▶ [Aufgaben]:
**a.** Fasse im Quellenauszug den Absatz, der mit „Berlin, 27.8.2018: Das Verfahren“ beginnt, als kurze Stichpunktliste mit seinen wichtigsten Fakten zusammen.
**b.** Greif den Quellenauszug über das Münchner Verfahren um saubere Luft nach seinem letzten Satz auf und schreib ihn weiter.
======== Quellenauszug ========
Bayerischer Verwaltungsgerichtshof lehnt Beschwerde der Bayerischen Staatsregierung im
Zwangsvollstreckungsverfahren der Deutschen Umwelthilfe gegen die
Bayerische Staatsregierung ab – Gerichtshof kündigt an, Zwangshaft gegen
Ministerpräsident und andere Politiker durch Europäischen Gerichtshof
klären zu lassen – Beschluss des Bayerischen
Verwaltungsgerichtshof ist Offenbarungseid für den deutschen
Rechtsstaat – Kanzlerin Merkel ist aufgefordert, sich für den
Rechtsstaat einzusetzen
Berlin, 27.8.2018: Das Verfahren der Deutschen
Umwelthilfe (DUH) für saubere Luft in München gegen die Bayerische
Staatsregierung steht vor einer entscheidenden Weichenstellung. Die
Bayerische Staatsregierung weigert sich, ein bereits
seit 2014 rechtskräftiges Urteil umzusetzen und alle Maßnahmen zu
verabschieden, die zu einer schnellstmöglichen Einhaltung der Grenzwerte
für Stickstoffdioxid führen. Um dies durchzusetzen, hatte der
Bayerische Verwaltungsgerichtshof (BayVGH) bereits vor
eineinhalb Jahren durch Beschluss vom 27. Februar 2017 entschieden,
dass die Staatsregierung Diesel-Fahrverbote vorbereiten und im
Luftreinhalteplan zu veröffentlichen hat. Nach dem Urteil des
Bundesverwaltungsgerichts vom 27. Februar 2018 sind diese Fahrverbote
rechtmäßig und zur Einhaltung der Grenzwerte in München zwingend.
Da mittlerweile bereits zwei verhängte Zwangsgelder
nicht dazu führten, dass die Staatsregierung ihrer höchstrichterlich
bestätigten Verpflichtung nachkommt, hat der BayVGH nunmehr in einem am
24. August 2018 bei der DUH eingegangenen Schreiben
vom 17. August 2018 bestätigt, dass offenkundig nur noch das Mittel der
Erzwingungshaft zur Verfügung steht,
„da sich das rechtkräftig verurteilte Bundesland sowohl gegenüber den
Gerichten als auch öffentlich - und dies u.a. durch seinen ranghöchsten
politischen Mandatsträger … - dahingehend festgelegt hat, dass es die
rechtskräftige, zu vollstreckende gerichtliche
Entscheidung nicht befolgen wird“ (BayVGH).
Der BayVGH teilt weiter mit, dass die dazu nötigen
rechtlichen Voraussetzungen zur Verhängung von Zwangshaft gegenüber
Mandatsträgern im deutschen Recht möglicherweise nicht vollständig zur
Verfügung stehen. Die Notwendigkeit der Zwangshaft
könne sich aber aus dem Europarecht ergeben. Aus diesem Grund kündigt
der BayVGH an, die Frage dem Europäischen Gerichtshof (EuGH) zur Klärung
vorzulegen.
======== Extrahierte Einträge ========
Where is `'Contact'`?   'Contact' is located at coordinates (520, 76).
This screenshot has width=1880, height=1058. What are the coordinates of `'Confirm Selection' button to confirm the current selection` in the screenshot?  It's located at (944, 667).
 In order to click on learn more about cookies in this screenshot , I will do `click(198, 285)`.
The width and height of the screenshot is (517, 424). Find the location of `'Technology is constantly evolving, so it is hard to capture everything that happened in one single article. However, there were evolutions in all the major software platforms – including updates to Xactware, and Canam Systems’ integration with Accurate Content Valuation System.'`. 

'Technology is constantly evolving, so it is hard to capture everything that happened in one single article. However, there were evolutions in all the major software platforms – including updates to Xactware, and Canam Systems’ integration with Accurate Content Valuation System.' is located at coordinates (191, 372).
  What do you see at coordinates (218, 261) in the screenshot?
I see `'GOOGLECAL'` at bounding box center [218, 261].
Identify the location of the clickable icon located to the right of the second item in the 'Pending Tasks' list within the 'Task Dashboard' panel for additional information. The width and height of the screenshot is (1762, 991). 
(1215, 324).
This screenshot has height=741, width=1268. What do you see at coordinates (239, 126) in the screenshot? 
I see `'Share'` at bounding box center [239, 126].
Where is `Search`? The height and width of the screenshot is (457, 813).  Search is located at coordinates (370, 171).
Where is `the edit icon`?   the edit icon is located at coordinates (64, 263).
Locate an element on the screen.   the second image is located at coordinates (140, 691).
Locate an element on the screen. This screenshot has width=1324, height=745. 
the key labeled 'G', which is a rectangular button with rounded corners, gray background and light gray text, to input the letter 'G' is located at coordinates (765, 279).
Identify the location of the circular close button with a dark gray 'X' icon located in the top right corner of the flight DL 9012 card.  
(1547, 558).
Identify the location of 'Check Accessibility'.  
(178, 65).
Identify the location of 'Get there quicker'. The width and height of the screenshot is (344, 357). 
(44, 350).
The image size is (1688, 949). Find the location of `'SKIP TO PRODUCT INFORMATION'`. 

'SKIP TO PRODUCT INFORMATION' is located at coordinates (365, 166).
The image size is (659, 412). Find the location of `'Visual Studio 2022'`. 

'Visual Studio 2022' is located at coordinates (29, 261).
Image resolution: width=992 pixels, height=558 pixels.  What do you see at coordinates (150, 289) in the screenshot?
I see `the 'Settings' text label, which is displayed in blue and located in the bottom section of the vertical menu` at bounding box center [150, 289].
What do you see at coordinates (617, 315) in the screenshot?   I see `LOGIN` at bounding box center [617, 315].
========
▶ [Schriftliche Antworten]:
**a.**
- Das Verfahren der Deutschen Umwelthilfe (DUH) für saubere Luft in München gegen die Bayerische Staatsregierung steht vor einer entscheidenden Weichenstellung.
- Die Staatsregierung weigert sich, ein seit 2014 rechtskräftiges Urteil umzusetzen und alle Maßnahmen zu beschließen, mit denen die Grenzwerte für Stickstoffdioxid schnellstmöglich eingehalten werden.
- Der BayVGH hat mit Beschluss vom 27. Februar 2017 entschieden, dass die Staatsregierung Diesel-Fahrverbote vorbereiten und im Luftreinhalteplan veröffentlichen muss.
- Nach dem Urteil des Bundesverwaltungsgerichts vom 27. Februar 2018 sind diese Fahrverbote rechtmäßig und für die Einhaltung der Grenzwerte in München zwingend.

**b.**
Wenn die Staatsregierung ihre Haltung nicht unverzüglich ändert, folgt daraus für den weiteren Verfahrensverlauf Folgendes:
Nach Ablauf der den Prozessbeteiligten gesetzten
Stellungnahmefrist (28. September 2018) wird der BayVGH den EuGH
voraussichtlich im Oktober dieses Jahres um Beantwortung der Frage
bitten, ob das Gericht Zwangshaft gegenüber Amtsträgern eines
deutschen Bundeslandes anordnen kann und muss. Der BayVGH wird deutlich
machen, dass die Bayerische Staatsregierung rechtskräftige
vollstreckbare gerichtliche Entscheidungen trotz mehrfacher
Zwangsgeldfestsetzungen nicht befolgt; dies ist durch den
Ministerpräsidenten
Markus Söder so öffentlich verkündet worden.
Die DUH wird beantragen, ein beschleunigtes
Eilverfahren beim EuGH durchzuführen. Dies ist dann zulässig, wenn es,
wie hier, um Rechtsstaatsfragen geht. Kommt es zu einem Eilverfahren,
ist mit einer Entscheidung des EuGH innerhalb von circa
drei Monaten zu rechnen.
Die DUH rechnet fest damit, dass der Europäische
Gerichtshof (EuGH) die Zulässigkeit der Zwangshaft als letztes Mittel
zur Durchsetzung gerichtlicher Entscheidungen bei Verstößen gegen
Europarecht bestätigen wird. Bereits im Jahr 2014 hat
der EuGH in einem Verfahren zur Luftreinhaltung in Großbritannien
entschieden, dass die Gerichte ‚jede erdenkliche Maßnahme‘ ergreifen
müssen, um die Einhaltung der Grenzwerte für das Dieselabgasgift
Stickstoffdioxid durchzusetzen.
Nach einer Bestätigung der Zulässigkeit der
Zwangshaft durch den EuGH wird der BayVGH über diejenigen Personen
entscheiden, gegen die Haft angeordnet wird. Nach dem Schreiben des
BayVGH hat er dabei aktuell folgende Personen kumulativ im
Blick:
a.
Ministerpräsident des Freistaats Bayern,
b.
Staatsminister für Umwelt und Verbraucherschutz,
c.
Amtschef des Staatsministeriums für Umwelt und Verbraucherschutz,
d.
Regierungspräsident der Regierung von Oberbayern,
e.
Regierungsvizepräsident der Regierung von Oberbayern,
f.
Leiterin der Abteilung 7 des Staatsministeriums für Umwelt und Verbraucherschutz,
g.
Leiter des Bereichs 5 der Regierung von Oberbayern,
h.
ggf. die zuständigen Sachgebietsleiter des Staatsministeriums und der Regierung von Oberbayern.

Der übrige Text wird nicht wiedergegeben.